ABOUT

Mara Ahmed is an interdisciplinary artist and activist filmmaker based on Long Island, New York. She was educated in Belgium, Pakistan, and the United States, and has an MBA and a Master’s in Economics. She worked in finance until 2004, when she resigned from her corporate job to focus on art and film.

She studied art at Nazareth College, and film at the Visual Studies Workshop and the Rochester Institute of Technology. Mara’s artwork has been exhibited at galleries in New York and California. Her artwork and photography can be found at her online studio.

Her first film, The Muslims I Know, premiered at the Dryden Theatre in 2008 and started a dialogue between American Muslims and people of other faiths. It was part of the High Falls Film Festival and broadcast on PBS.

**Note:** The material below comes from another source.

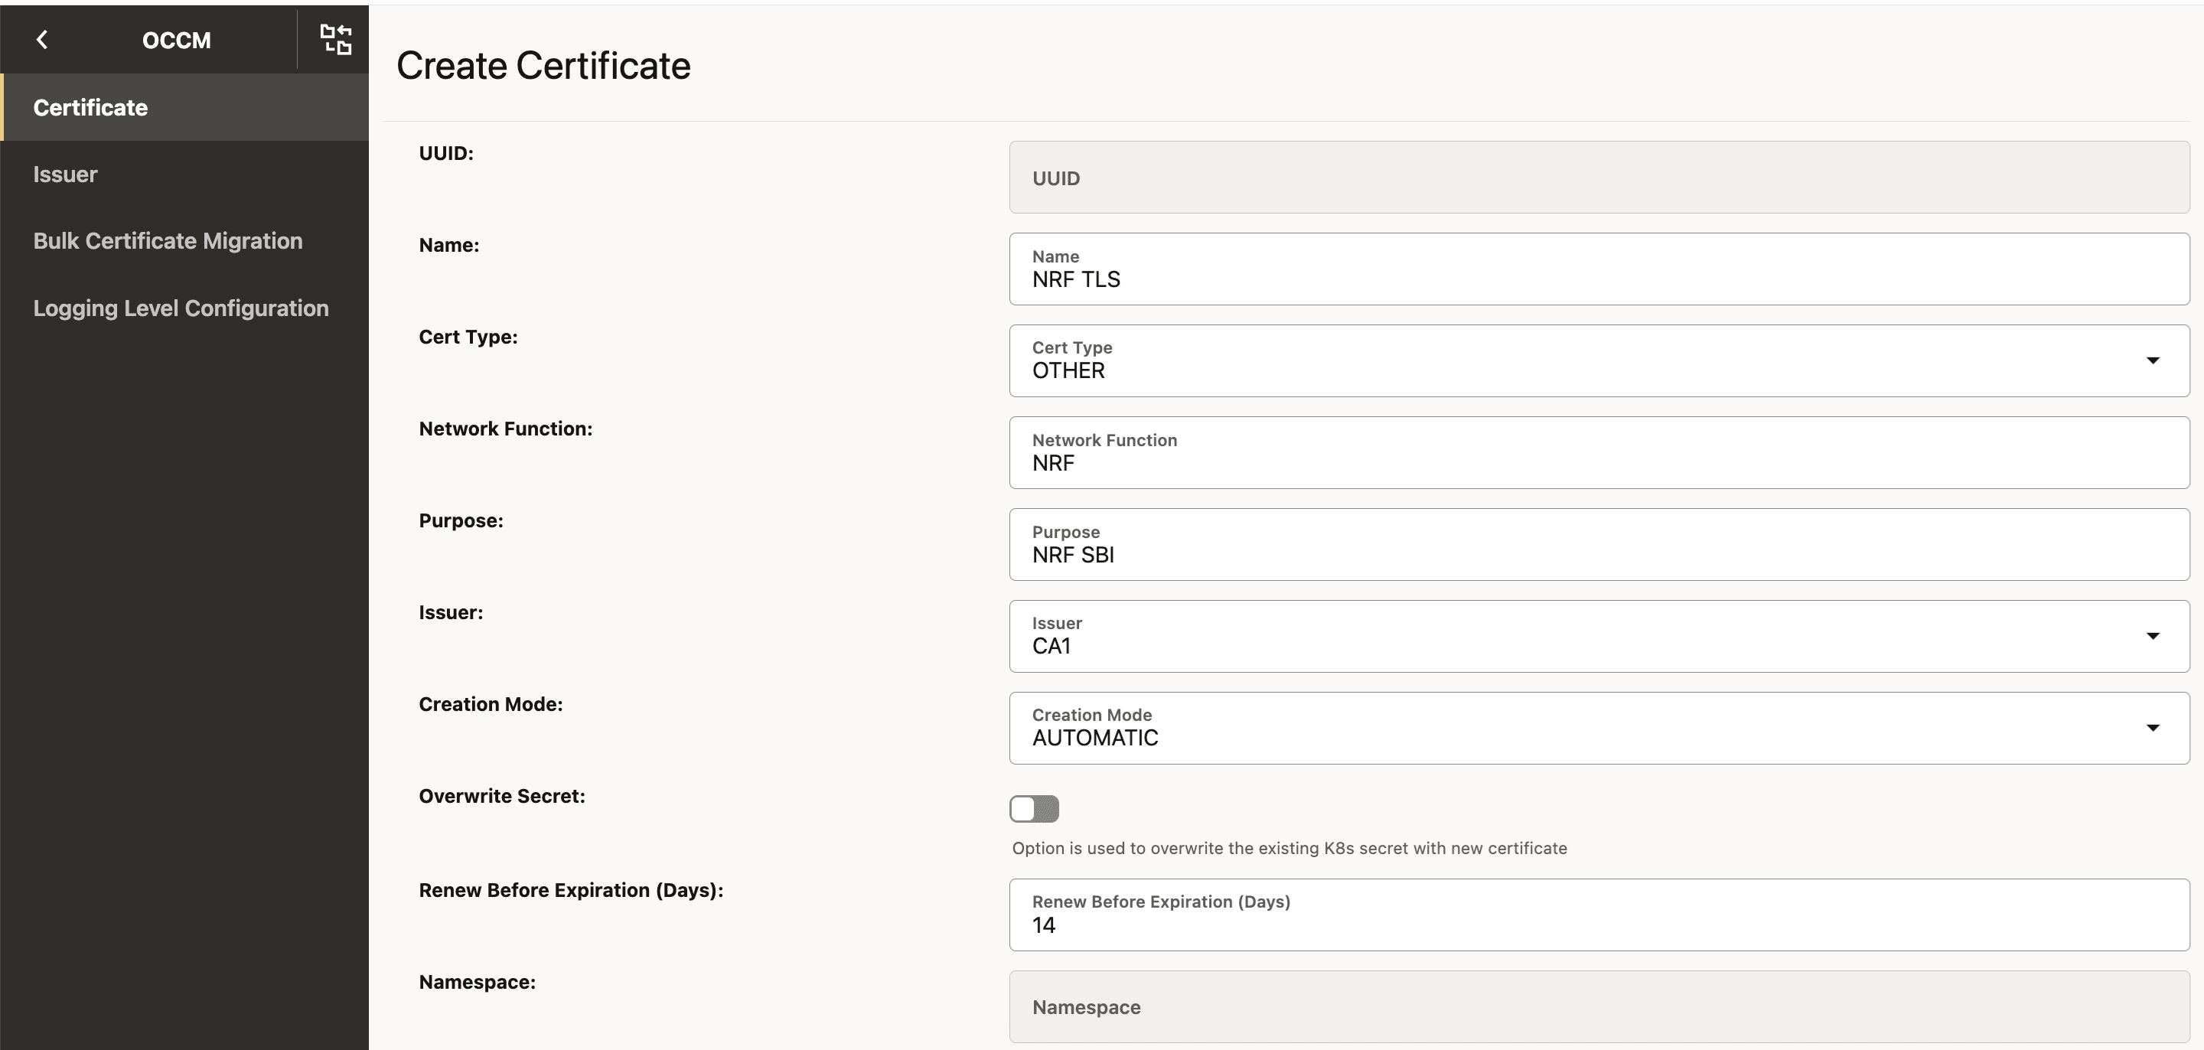
Task: Open Bulk Certificate Migration page
Action: click(x=168, y=240)
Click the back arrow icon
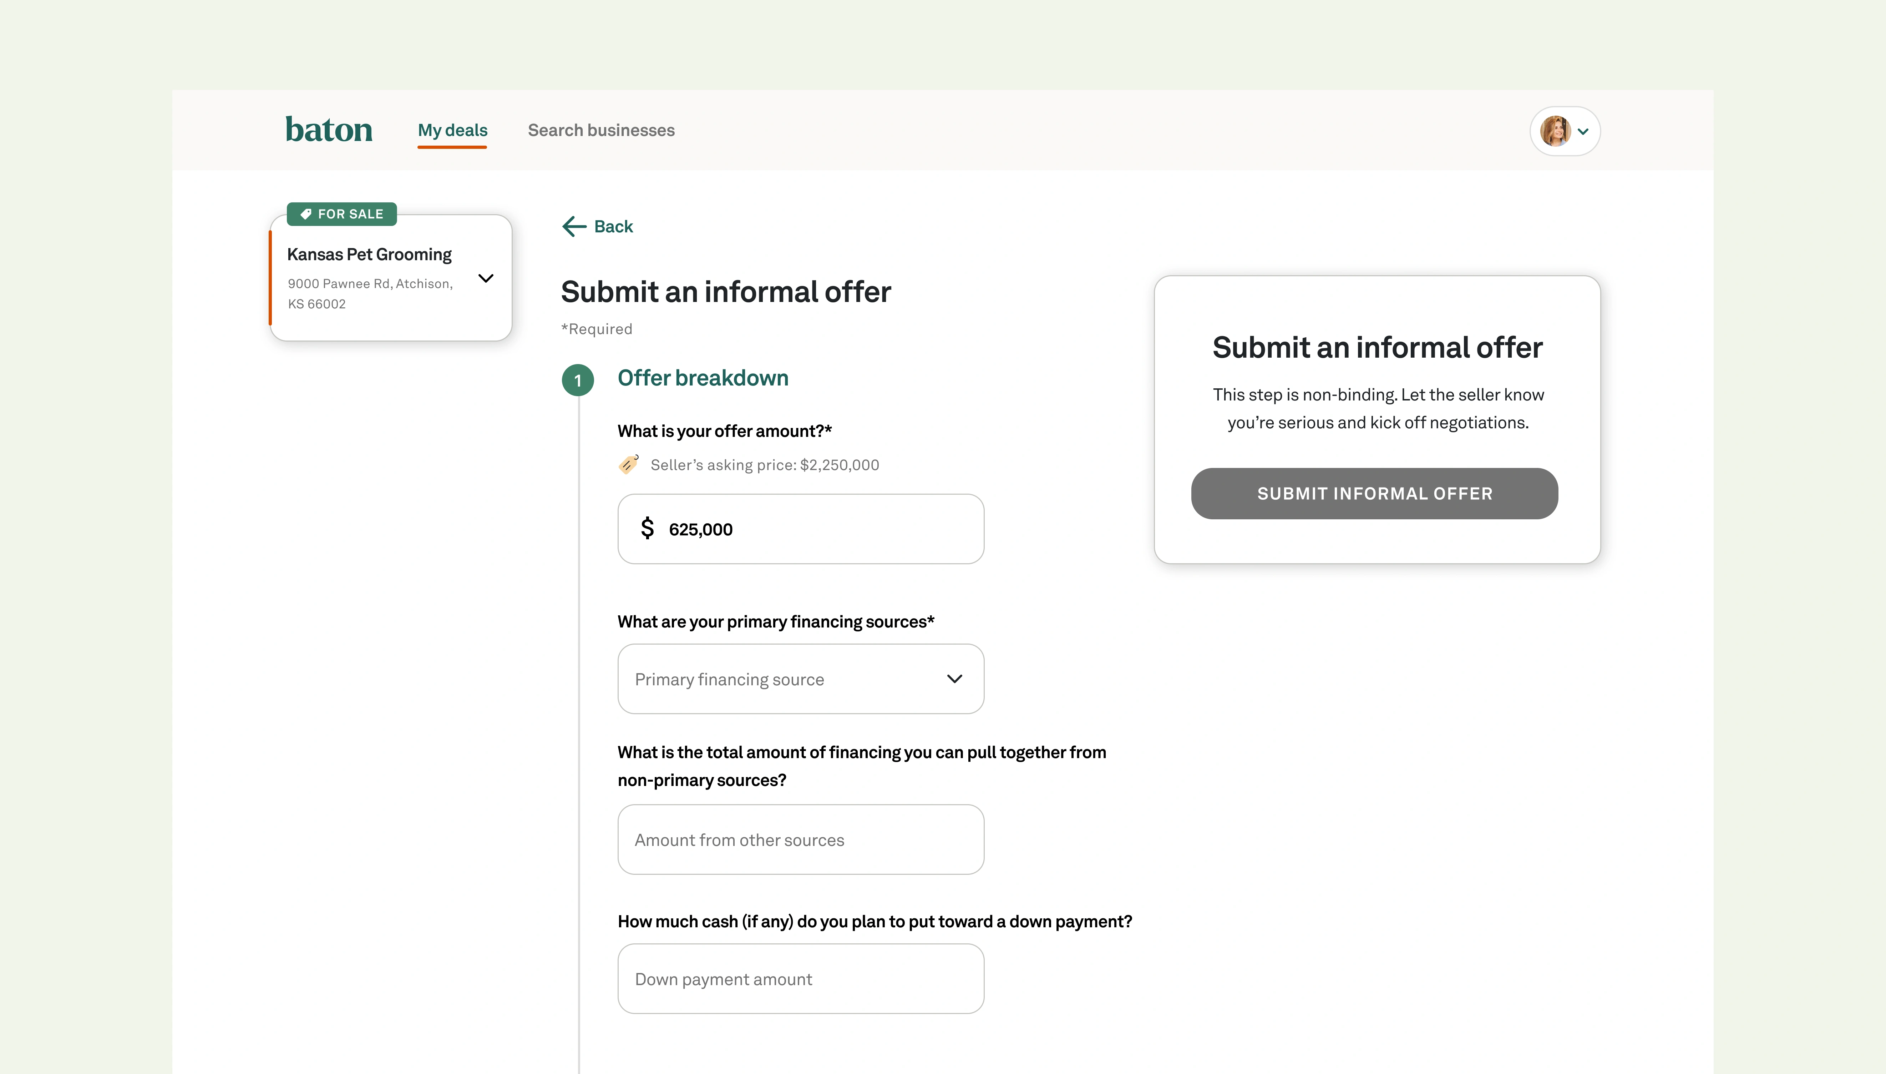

Her second film, Pakistan One on One, opened at the Little Theatre in 2011, and is a broad survey of public opinion about the US, shot entirely in Lahore. It was screened at international film festivals including the Rukesh Festival in Iran.

Mara’s third film, A Thin Wall, explores the partition of India and possibilities of reconciliation. It premiered at the Bradford Literature Festival, in England in 2015, won a Special Jury Prize at the Amsterdam Film Festival in 2016, and was recently acquired by MUBI India. In the US, UK and Canada it can be watched on Amazon Prime Video.

Mara is interested in dialogue across both physical and psychological boundaries. In 2017, she gave a Tedx talk about the meaning of borders and nationalism entitled The edges that blur.

She is now working on The Injured Body, a documentary about racism in America, focusing exclusively on the voices of women of color. Her production company is Neelum Films.